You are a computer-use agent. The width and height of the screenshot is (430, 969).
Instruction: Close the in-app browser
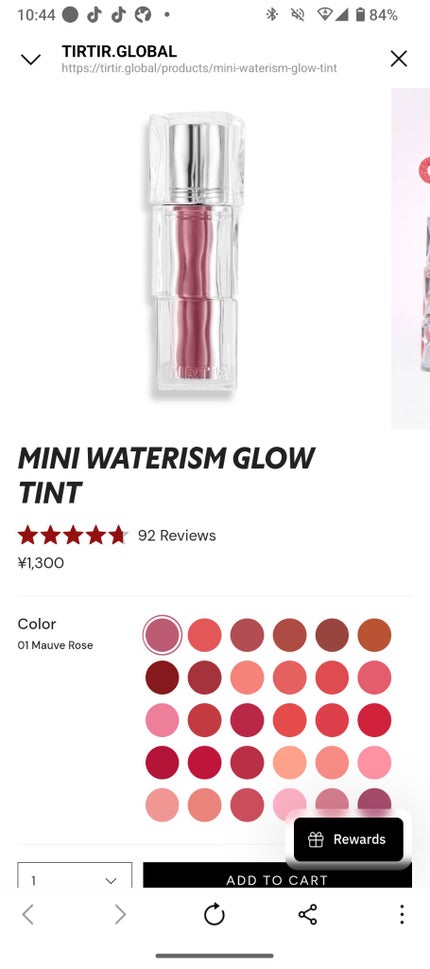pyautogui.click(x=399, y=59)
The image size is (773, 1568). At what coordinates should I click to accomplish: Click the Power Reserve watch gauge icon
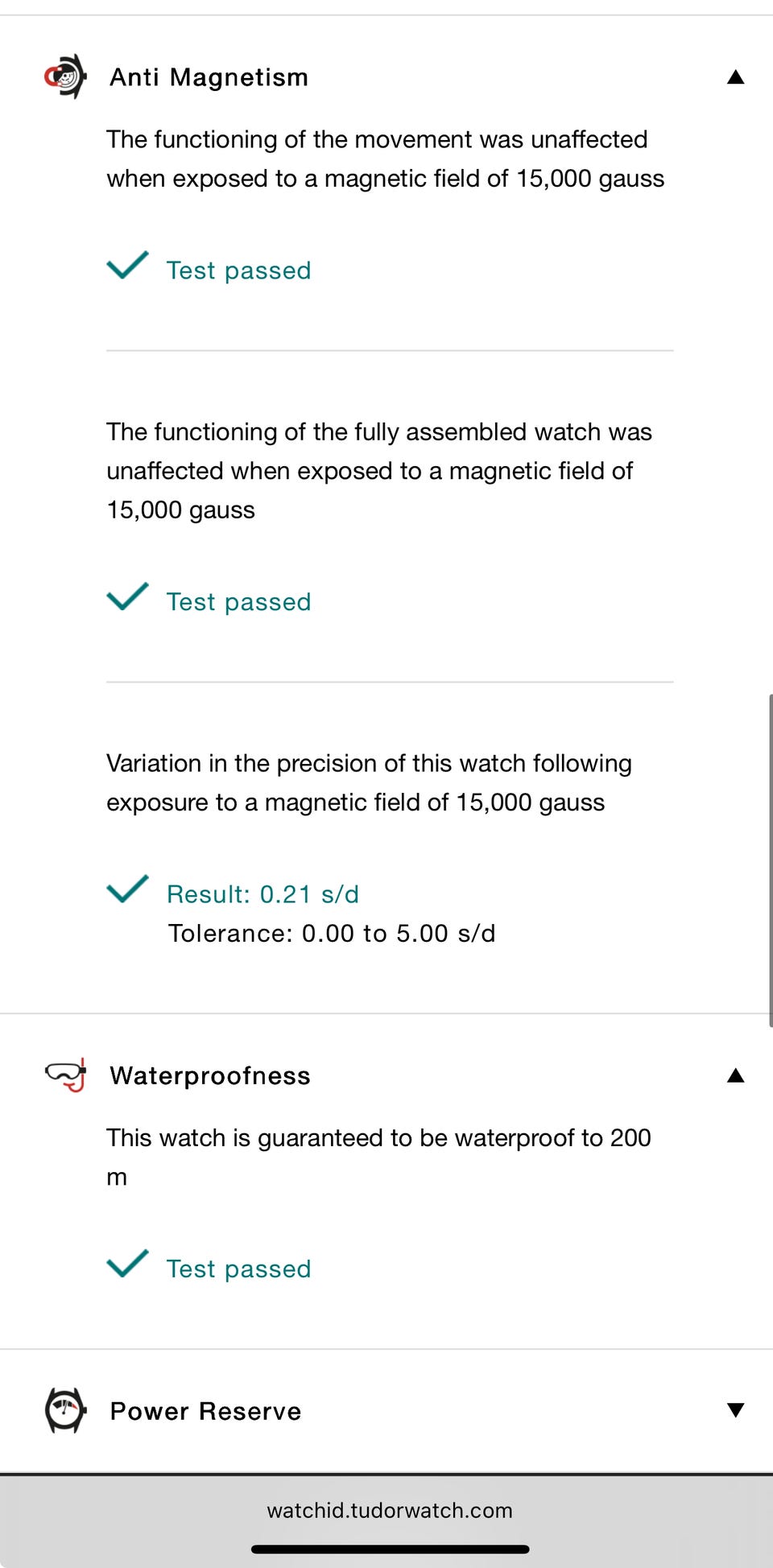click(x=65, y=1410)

______________________________

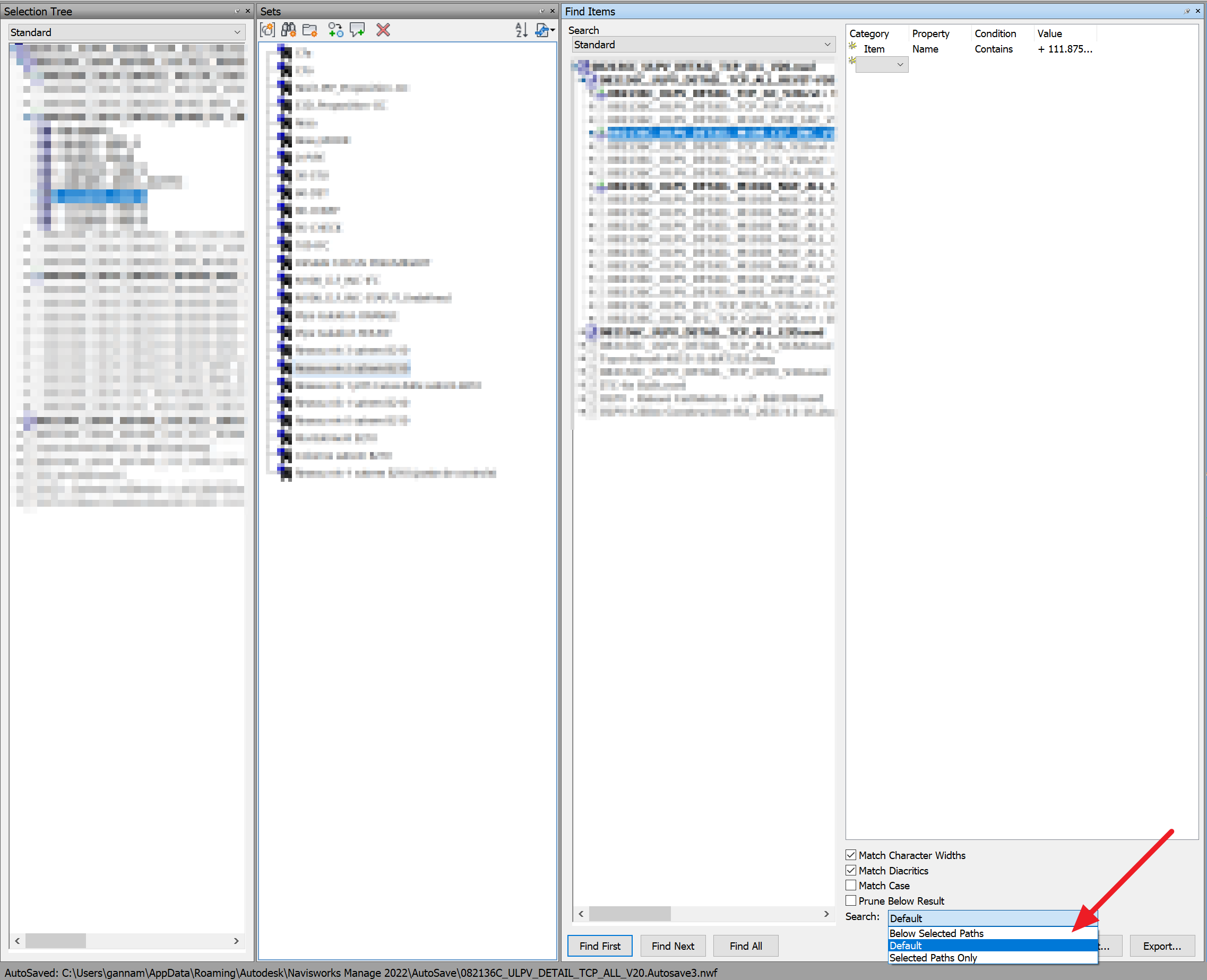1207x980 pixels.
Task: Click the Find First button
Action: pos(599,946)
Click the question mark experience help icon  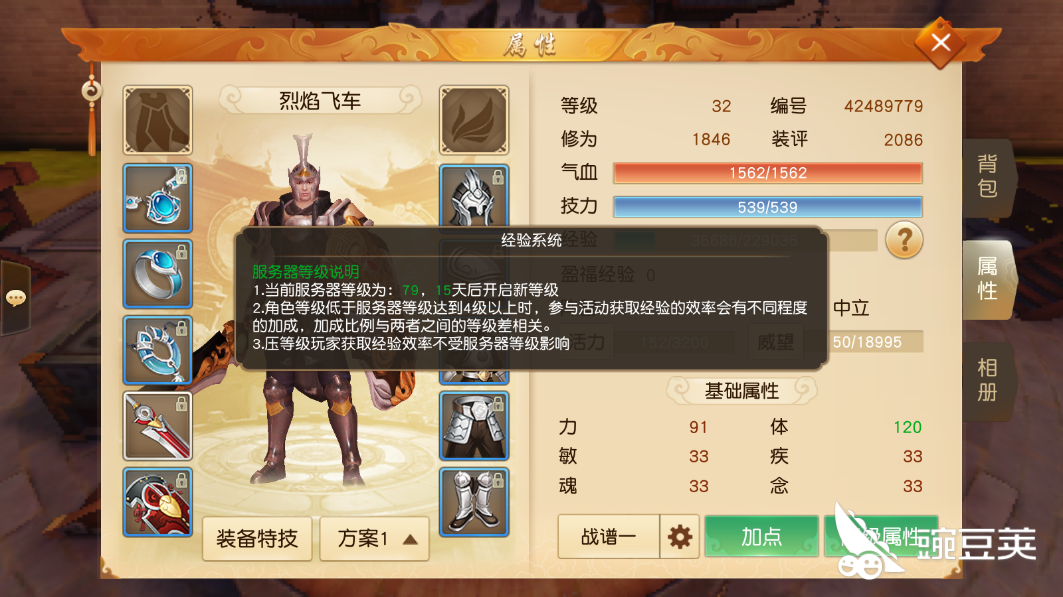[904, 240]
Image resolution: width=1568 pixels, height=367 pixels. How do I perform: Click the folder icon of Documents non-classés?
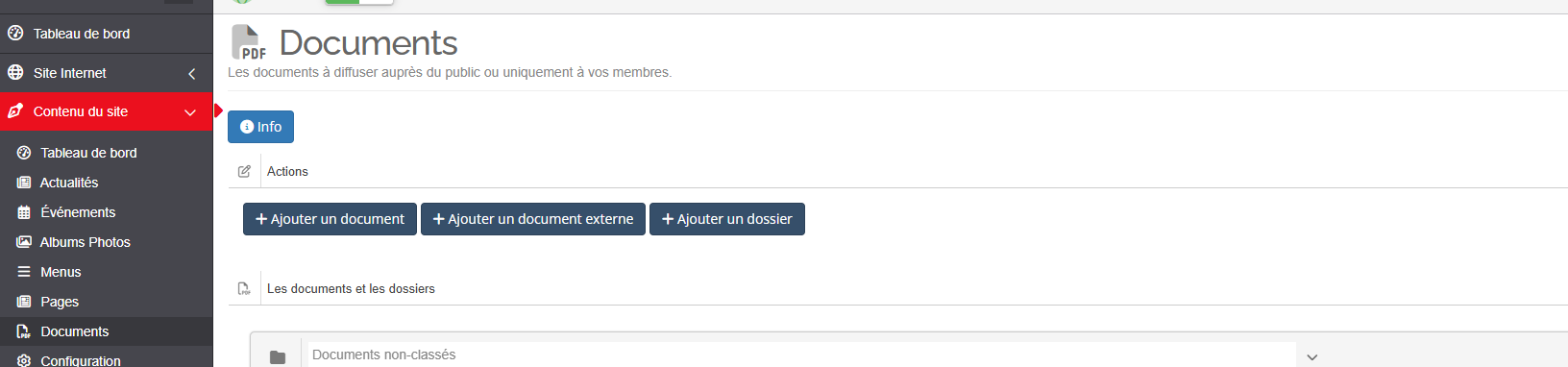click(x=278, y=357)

______________________________

In the stretch of records from the line containing "You are a computer-use" through the line containing "click(x=65, y=1410)", change "in-app browser" to "embedded browser" and write those lines out again with nothing else altered, omitting the pictures.

You are a computer-use agent. The width and height of the screenshot is (430, 969).
Instruction: Close the embedded browser
pyautogui.click(x=399, y=59)
The image size is (773, 1568). At what coordinates should I click to accomplish: Click the Power Reserve watch gauge icon
click(x=65, y=1410)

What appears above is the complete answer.